La situation est bien connue: Jésus est tellement occupé et entouré qu’il
est presque inaccessible. Alors des gens lui amènent un paralytique par
le toit de la maison et Jésus lui remet ses péchés et le
guérit de sa paralysie. C’est la réponse de Jésus à une
requête spéciale, mais pour bien comprendre la réponse, encore
faut-il bien saisir à quoi et à qui il a répondu. Quelle
sorte de personnes sont ces gens qui amènent le paralytique à Jésus
? À qui pourrions-nous les comparer dans notre monde actuel pour mieux
saisir qui ils étaient ?
Le texte nous fournit un seul indice : «voyant leur foi». Aux yeux
de Jésus, c’était des personnes de foi. Pour mieux les identifier,
on pourrait se demander quelle sorte de foi. D’après leur geste,
il s’agit d’une foi intéressée : ils ont trouvé un
moyen pour amener leur paralytique à Jésus afin qu’il le
guérisse. Et une foi pleine de confiance : ils croient que si Jésus
intervient, leur paralytique a des chances de s’en tirer. En somme une
foi qui ressemble à celle de plusieurs de nos contemporains dont nous
dénonçons l’attachement à des guérisseurs ou à des
gourous.

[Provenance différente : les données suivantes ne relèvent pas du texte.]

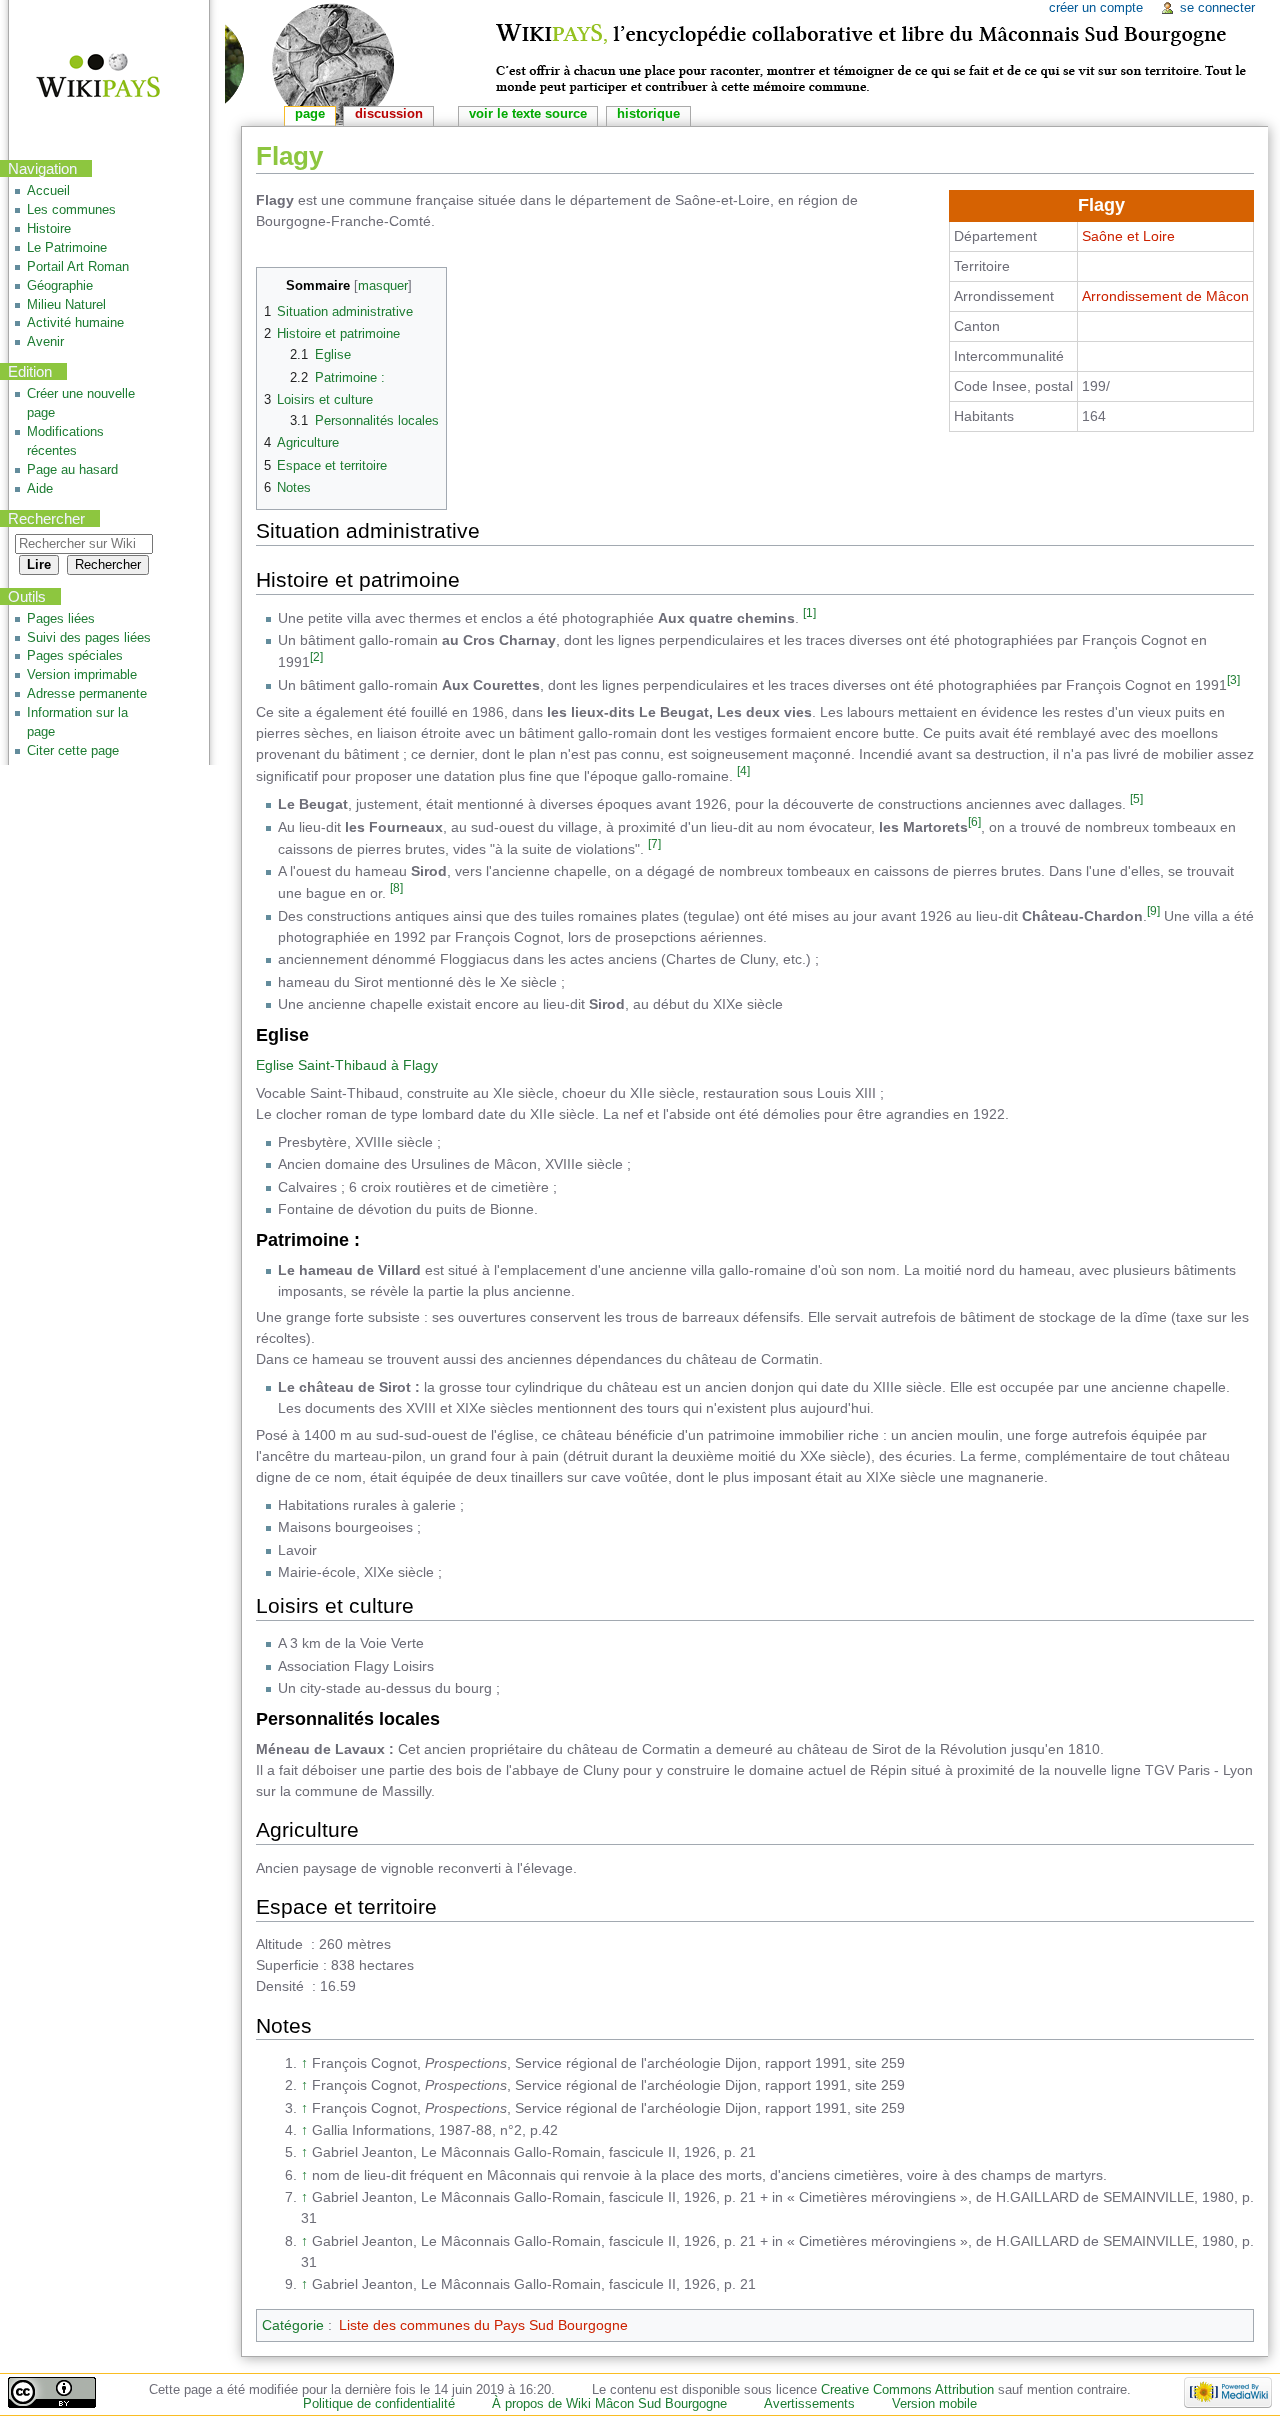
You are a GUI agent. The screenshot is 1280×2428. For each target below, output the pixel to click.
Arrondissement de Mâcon (1165, 296)
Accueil (48, 191)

Une foi qui n’est pas «théologiquement», spirituellement,
pure ; une foi qui ne passerait pas un test d’orthodoxie, mais une foi
forte, confiante et capable de mobiliser bien des énergies.
Une foi comme celle qui fait participer à des marches pour la paix, qui
fait s’engager dans des groupes populaires en quête de justice et
de solidarité , qui motive à s’inscrire dans des organismes
caritatifs et qui, par exemple, amène à écrire des lettres
pour Amnistie internationale. Une foi qui amène aussi des opposants à se
manifester, comme dans l’évangile de ce matin.
Avant d’arriver à ces autres intervenants, permettez-moi une remarque
sur le comportement de Jésus, en contraste avec celui de la semaine dernière.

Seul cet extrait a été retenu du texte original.